The sentry at a post is changed much oftener than any servant at a private house or institution can possibly be. But what should we think of such an excuse as this: that the enemy had entered such a post because A and not B had been on guard? Yet I have constantly heard such an excuse made in the private house or institution, and accepted: viz., that such a person had been "let in" or _not_ "let in," and such a parcel had been wrongly delivered or lost because A and not B had opened the door!
[3] There are many physical operations where _coeteris paribus_ the danger is in a direct ratio to the time the operation lasts; and _coeteris paribus_ the operator's success will be in direct ratio to his quickness. Now there are many mental operations where exactly the same rule holds good with the sick; _coeteris paribus_ their capability of bearing such operations depends directly on the quickness, _without hurry_, with which they can be got through.
[4] [Sidenote: Petty management better understood in institutions than in private houses.]
So true is this that I could mention two cases of women of very high position, both of whom died in the same way of the consequences of a surgical operation. And in both cases, I was told by the highest authority that the fatal result would not have happened in a London hospital.
[Sidenote: What institutions are the exception?]

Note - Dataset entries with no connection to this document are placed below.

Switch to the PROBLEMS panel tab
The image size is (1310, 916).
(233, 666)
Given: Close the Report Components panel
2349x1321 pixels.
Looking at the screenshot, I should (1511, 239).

But, as far as regards the art of petty management in hospitals, all the military hospitals I know must be excluded. Upon my own experience I stand, and I solemnly declare that I have seen or known of fatal accidents, such as suicides in _delirium tremens,_ bleedings to death, dying patients dragged out of bed by drunken Medical Staff Corps men, and many other things less patent and striking, which would not have happened in London civil hospitals nursed by women. The medical officers should be absolved from all blame in these accidents. How can a medical officer mount guard all day and all night over a patient (say) in _delirium tremens?_ The fault lies in there being no organized system of attendance. Were a trustworthy _man_ in charge of each ward, or set of wards, not as office clerk, but as head nurse, (and head nurse the best hospital serjeant, or ward master, is not now and cannot be, from default of the proper regulations,) the thing would not, in all probability, have happened. But were a trustworthy _woman_ in charge of the ward, or set of wards, the thing would not, in all certainty, have happened. In other words, it does not happen where a trustworthy woman is really in charge. And, in these remarks, I by no means refer only to exceptional times of great emergency in war hospitals, but also, and quite as much, to the ordinary run of military hospitals at home, in time of peace; or to a time in war when our army was actually more healthy than at home in peace, and the pressure on our hospitals consequently much less.
[Sidenote: Nursing in Regimental Hospitals.]
It is often said that, in regimental hospitals, patients ought to "nurse each other," because the number of sick altogether being, say, but thirty, and out of these one only perhaps being seriously ill, and the other twenty-nine having little the matter with them, and nothing to do, they should be set to nurse the one; also, that soldiers are so trained to obey, that they will be the most obedient, and therefore the best of nurses, add to which they are always kind to their comrades.